YANKEV
MAYZIL (January 24, 1889-June 9, 1943)
Younger brother of Nakhmen Mayzil,
he was born in Kiev, Ukraine. He studied
with itinerant teachers and tutors, and later he graduated from Kiev
University. During WWI he lived deep
inside Russia. Over the years 1918-1921,
he was an active leader in the modern Jewish school and culture movement in
Kiev; later, until WWII, he lived in Warsaw and worked with the publishers
Kultur-lige (Culture league), and Shulkult (School culture). He published articles in Der fraynd (The friend) in St. Petersburg-Warsaw, and Bikher-velt (Book world) and Literarishe bleter (Literary leaves) in
Warsaw.

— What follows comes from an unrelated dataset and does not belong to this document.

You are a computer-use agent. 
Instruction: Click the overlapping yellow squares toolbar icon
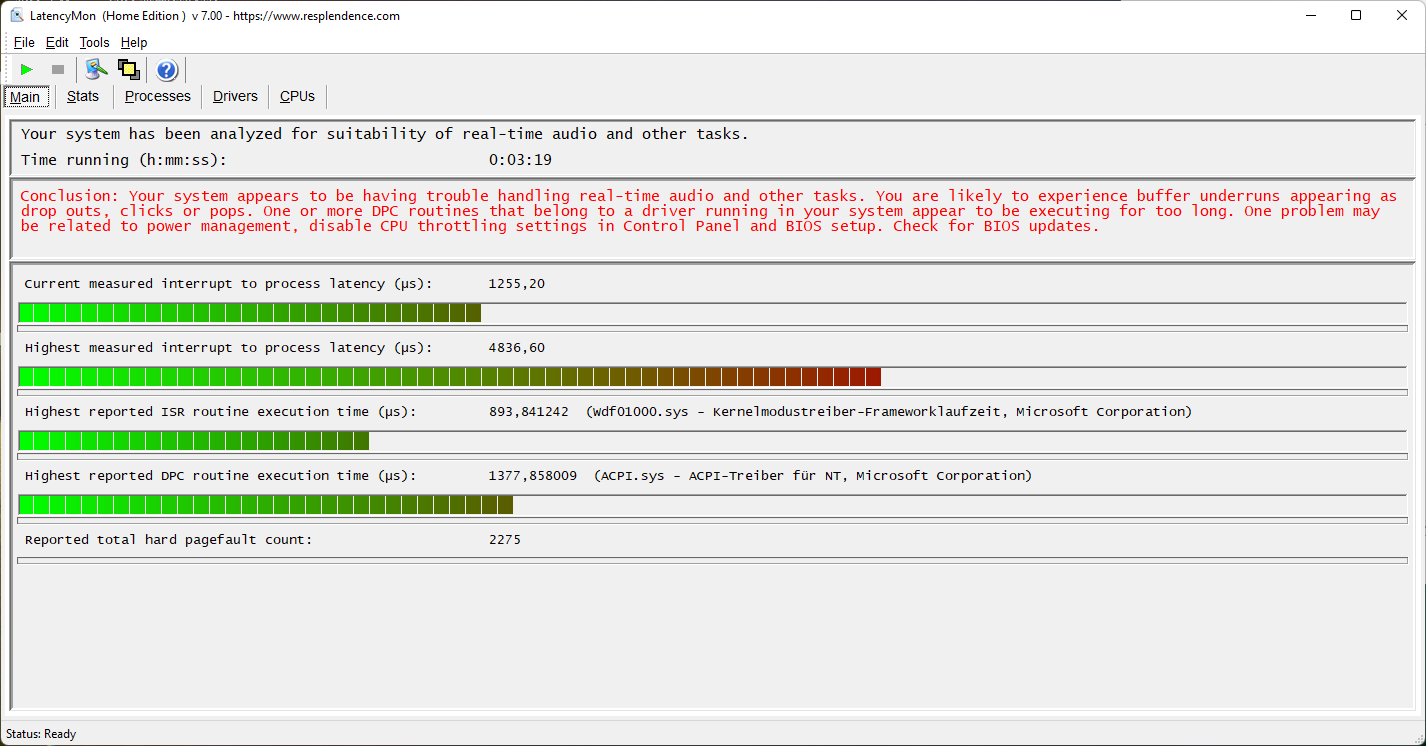[129, 70]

Together with his wife Yudes
Blumenfeld-Mayzil, he translated U. N. Gnesin’s novel Etsel (Close by) into Yiddish as Froym margolis (Ephraim Margolis) (Warsaw, 1925), 167 pp.; and Knut
Hamsun’s Di vayber baym brunem (Women
at the pump [original: Konerne
ved vandposten (Women at the tap)]) (Warsaw, 1929), 536
pp. When the Germans invaded Poland, he fled
to Lemberg. In October 1941 he arrived
in Borshchov (Borshchiv), and there the Nazis shot him together with
other Jews who were hiding among the victims in the cemetery. In Sefer
borshtshiv (Volume for Borshchiv), there was published Mayzil’s letter to
his son in which he described the violence perpetrated by the Germans and
Ukrainians in the years of Jewish Holocaust.
Sources:
Zalmen Reyzen, Leksikon, vol. 2; Yidishe shriftn (Yiddish writings)
(Lodz, 1946); Yanos Turkov, Azoy iz es geven (That’s how it was) (Buenos Aires, 1948), p. 25;
Lerer-yizker-bukh (Remembrance volume
for teachers) (New York, 1954), pp. 50-51; Sefer borshtshiv (Volume for Borshchiv) (Tel Aviv, 1960), pp.
238-47; information from Nakhmen Mayzil in New York.